How to Roll Out an Argentine Steakhouse… in Paraguay

When the welcome party is a single cow tethered to the grassy roundabout next to Asunción’s Silvio Pettirossi airport, this trip will inevitably prove to be a fruitful beef fact-finding mission.

Paraguayan meating.
Paraguayan meating.

The task: to find out how an Argentine steakhouse rolls out its concept in neighboring Paraguay. The challenger? Buenos Aires’ legendary La Cabrera, which already serves classic cuts such as bife de chorizo in Santa Cruz de la Sierra, Lima, Rio de Janeiro, and Manila. The key difference in Paraguay, however, is that chef patron Gastón Riveira has worked intensely with a local meatpacker to ensure this isn’t just a copy-and-paste parrilla.

That’s right, Paraguay produces beef, masses of it, and people love it: in 2008, Paraguay entered Guinness World Records for the largest outdoor asado in the world, for example.
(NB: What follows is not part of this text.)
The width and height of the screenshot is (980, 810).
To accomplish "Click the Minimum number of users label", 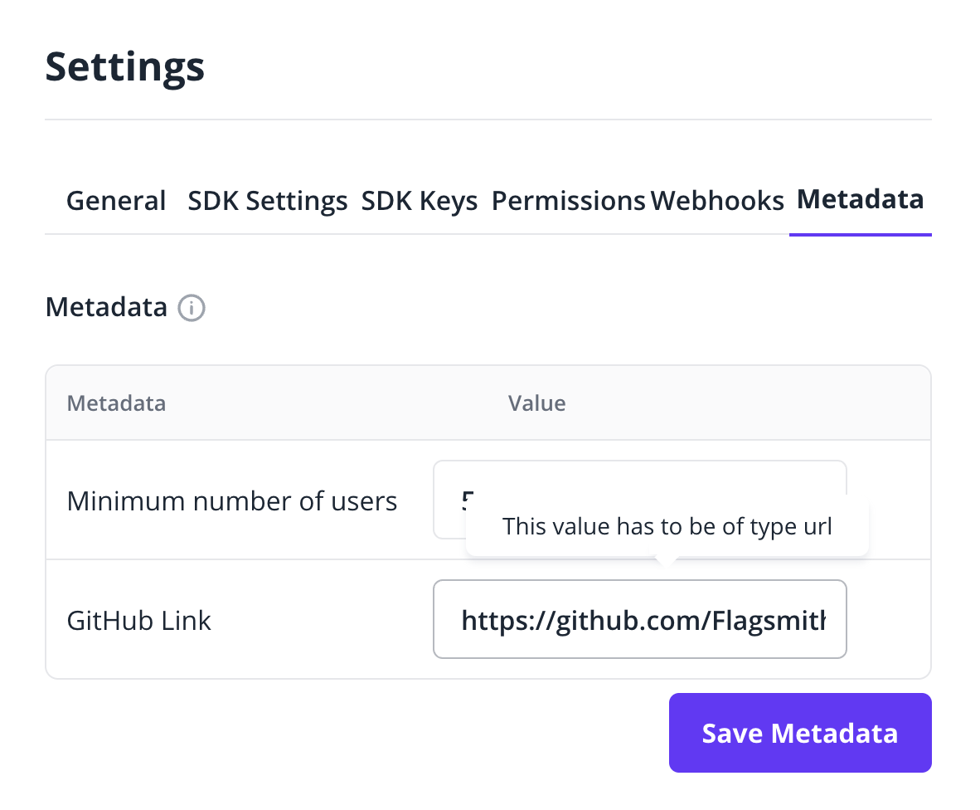I will (232, 501).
And, the industry has been going through ‘a renaissance’, according to the UK’s AHDB Beef & Lamb organization. Herd numbers grew 47 percent between 2005 and 2014, resulting in 270,000 tons exported last year – just 25 percent of total production was devoured at home. Now the world’s eighth-largest exporter, the landlocked nation even outsold Argentina to beef-consuming powerhouses China and Russia last year.